2009年04月17日 | Weblog
 1999年に起きた事故で、死んだ子供の両親が病院と担当医に損害賠償を求めた訴訟で、東京高等裁判所は請求を棄却し、請求を認めない一審の判決が支持された。
 これは非常に難しい問題だろう。救急で診てもらったあの時もっと詳しく調べてくれてさえいたら、と遺族は思う。しかし、情況から判断して、それ以上の注意義務は無かった、との医師側の立場もまた分からなくはない。ただ、刑事裁判では、東京地裁は医師側に無罪の判決を下したが、医療機関の在り方に問題があったと裁判長は考え、その事に触れて、異例と言われた長文の「付言」をした。正真正銘の無罪であれば、付言などしなかっただろう。
 そして今回は民事裁判だが、そこでも裁判長は、医師の問診はおざなりだった、と指摘した。
 医療の本分を尽くしたとは言えないが、さりとてそれが死に結び付いたとは言えない以上、無罪とするしか無い。それでも、医療側が無条件でこの判決を歓迎しているような情況には納得が行かない。
 東京新聞では、担当医師は「地裁判決同様に過失がなかったことが認められ、医師として自信を取り戻せた」と言っている。病院は、「病院に過失がなかったことが認められ感謝している」と言っている。
 でもおかしいね。この新聞では、刑事の一審では「過失を認定したうえで無罪を言い渡した」と書いている。二審は「過失も否定し、無罪が確定した」である。少なくとも一つの裁判所は「過失」を認めている。それは誤審だったとでも言うのか。
 この担当医は日頃生死に直面した患者を扱う事の少ない耳鼻咽喉科の専門医で、臨床経験は3年程度だった。その医師が、「自信を取り戻した」と言う。そうですか。3年程度でそんなにも自信をお持ちだったのですか。付言は次のように言っている。

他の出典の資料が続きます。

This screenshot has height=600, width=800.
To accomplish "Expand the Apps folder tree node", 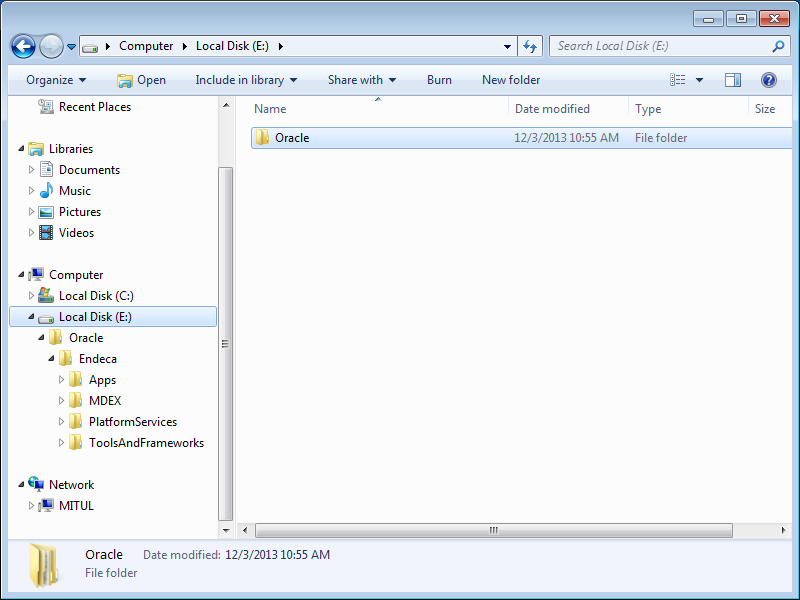I will tap(62, 380).
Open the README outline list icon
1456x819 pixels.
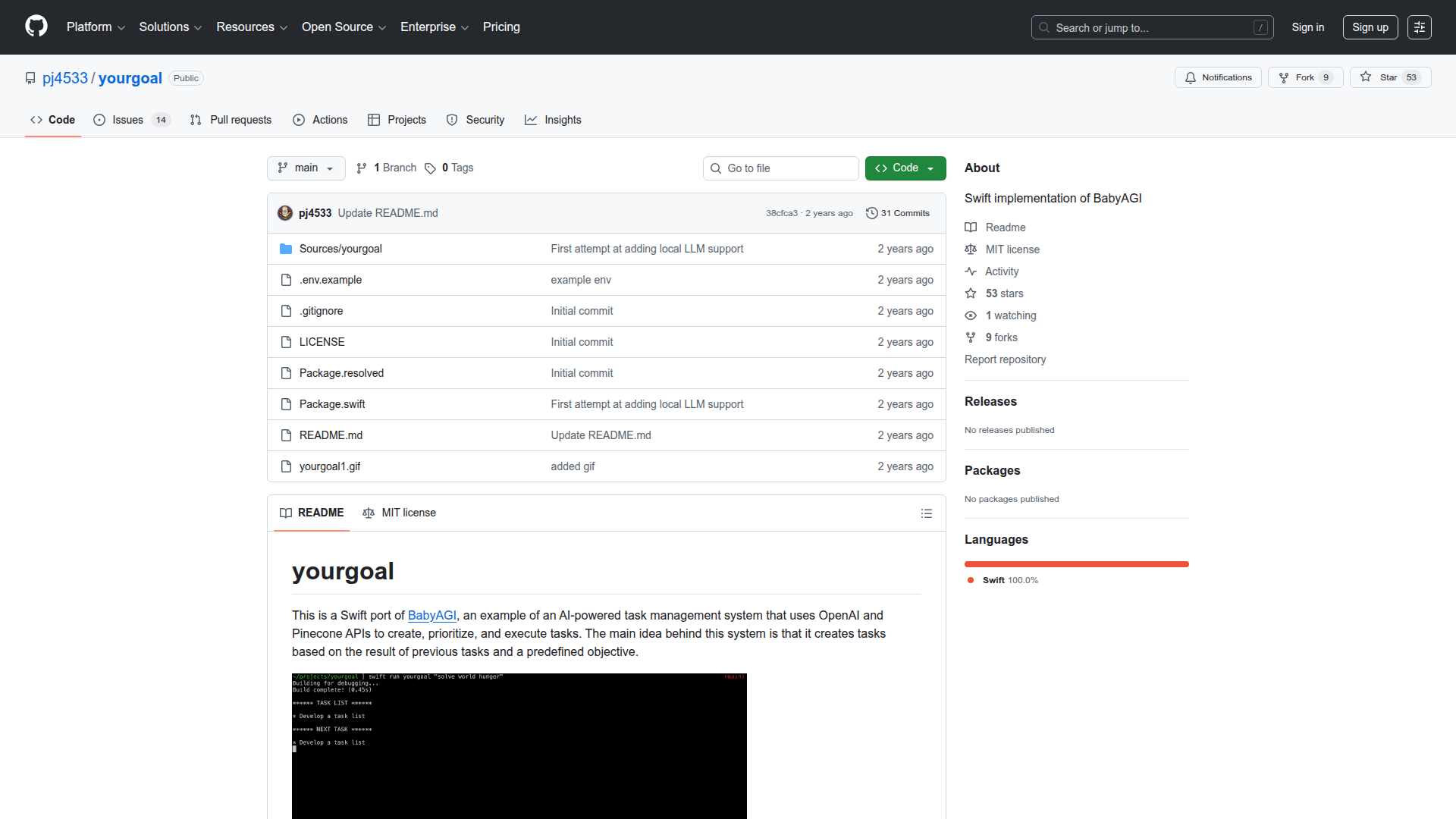[926, 513]
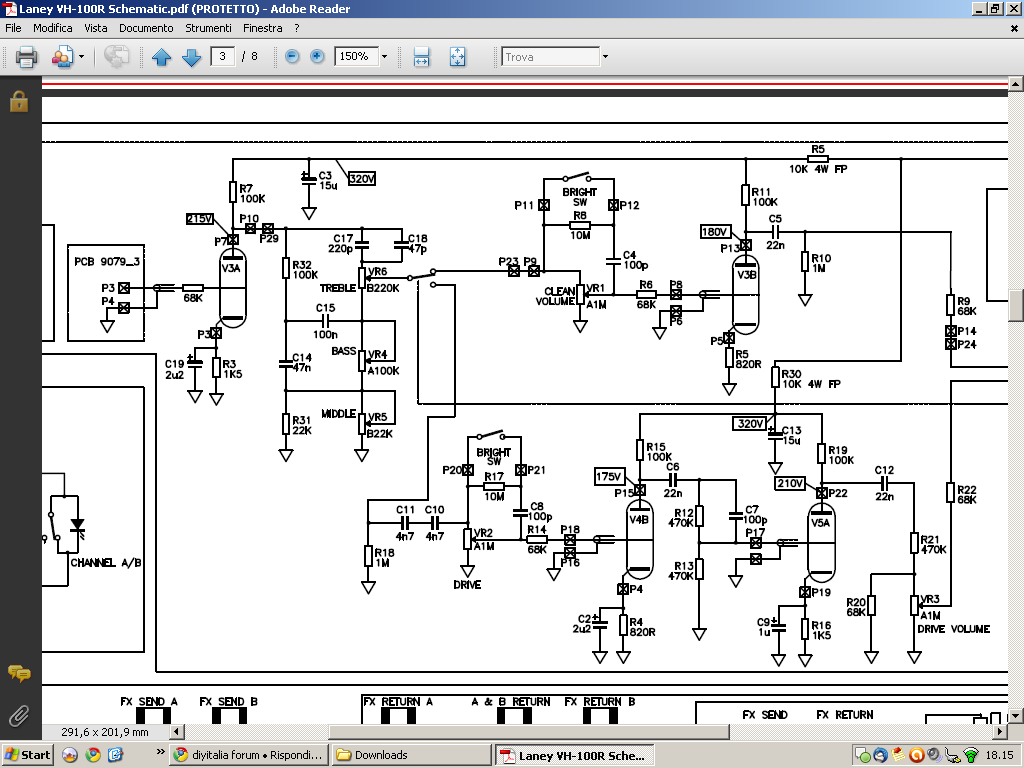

 「小さな体で生命が危険な状態にあることを訴え続けていたのに、被告はサインを見落とし、救命に向けた真摯な治療を受けさせる機会を奪う結果となった」
 これで自信を持たれたのでは危なくてしょうがない。

 この裁判は民事である。罪を問うているのではない。法的には罪は問えないとしても、医療に携わる人としての在り方の責任を問うているのである。その責任もまた認められなかったのだが、裁判長ははっきりと「問診はおざなりだった」と言っている。無条件に過失が無かったなどとは言えないはずだ。
 この私の解釈の仕方、間違っているだろうか。
 医師も病院も、「あの時はあれ以上の診療が出来なかった。それは医療に携わる者としては力不足と言われても仕方が無い。あの事故以来、こうした事故が再び起こらないよう精進努力を重ねております」と何で言えないのか。「ご冥福を心よりお祈り申し上げます」などと言う、他人事のような言葉など何の足しにもならない。
 「ご冥福をお祈りする」との言葉は第三者にはふさわしいが、当事者、しかも加害者とも目された人間の言う言葉ではないだろう。冥福を祈る事など並大抵では出来ない。私がこんな事を言うのは、裁判所が「過失があった」と認めているからである。何の根拠も無く、こんな事は言えない。

 もう一つ、この東京新聞の記事に不審がある。
 亡くなった隼三ちゃんは、「転倒した際、くわえていた綿菓子の割りばしがのどに刺さった」と書いてある。実は私はこうした言い方で、昨年失態を演じた。「のどに刺さった」以上、刺さった割り箸を完全に取り除いた事を確認したのか、と疑問を呈した。それを医師は怠った、と非難した。しかし指摘されて分かったのだが、割り箸はすでに無かったのである。割り箸が消えてしまっている上に、母親は刺さっているのを見た訳ではなさそうなのだ。そうである以上は、「のどに刺さった」とは言えないのではないか。
 確か母親は「綿菓子をくわえていて転んだ」としか医師に言わなかったと記憶している。だから「のどを突いた」と言うべきではないのか。刺さったと言うからには、割り箸が見えなくても、皮膚の下に残っている可能性があると考えるのは当然である。
 隼三ちゃんの死は、突き刺さって残っていた割り箸が脳を損傷していた事が原因である。それを見通せたか見通せなかったかが問題になったのである。そうである以上は、それに繋がる言い方は慎重を期すべきである。この事故は、割り箸が突き刺さって体内に残っていたのに、そうは見えず、割り箸があたかも突き当たったかのように見えた事が重要な要因になっているはずである。